Kiddusch-Becher
- Objektkategorie
- Inventarnummer
- 7760
- Sammlung
- Max und Trude Berger
- Herstellungsort, Zeitraum
- Osteuropa , 1840-1860
- Themen
- Kiddusch-Becher Kiddusch Chassidismus hebräische Schrift
- Bildmotive
- Credit
- JMW, Inv. Nr. 7760
- Fotocredit
- Sebastian Gansrigler
- Schlagwörter (Permalinks)

Bei diesem Objekt handelt es sich um einen sogenannten Schemirot-Becher. Die Kuppa hat die Form eines Dreiviertel-Ei. Dieses ist ein im Talmud festgelegtes Maß, um beim Kiddusch die entsprechende, vorgeschriebene Menge Wein zu trinken. Die Kidduschbecher sollen den Inhalt von 2 x 3/4 Ei, d. h. ein Viertel Log enthalten (Wasserverdrängung eineinhalbmal soviel wie die Masse eines Eies) und ganz gefüllt sein (b Berachot 51a).

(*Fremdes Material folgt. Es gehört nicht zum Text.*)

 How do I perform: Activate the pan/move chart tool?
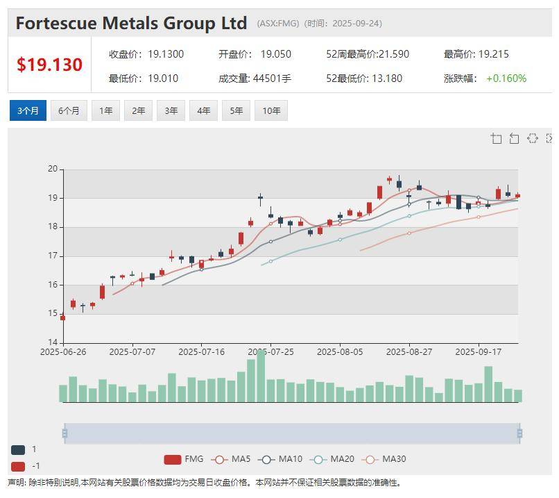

Auf der Wandung im Wappenschild ist die hebräische Inschrift eingraviert: ‘Dieser Becher ist aus Schemirotmünzen gemacht’. Die Schemira war eine von einem Zaddik, d. h. einem frommen osteuropäischen Juden, der auf Grund seiner charismatischen Persönlichkeit als chassidischer Führer angesehen wurde, gesegnete Silbermünze, die an des Zaddiks Anhänger als Schutz vor Unheil und zur Sicherung der Gesundheit sowie des Wohlstands gegeben wurde. Diese eingeschmolzenen Münzen wurden zu Bechern in Form eines Dreiviertel-Ei geformt. Dieser Brauch war vor allem unter den Chassidim der Friedmann-Dynastie, der Nachfolger des Ruzhyner Rebben, weit verbreitet.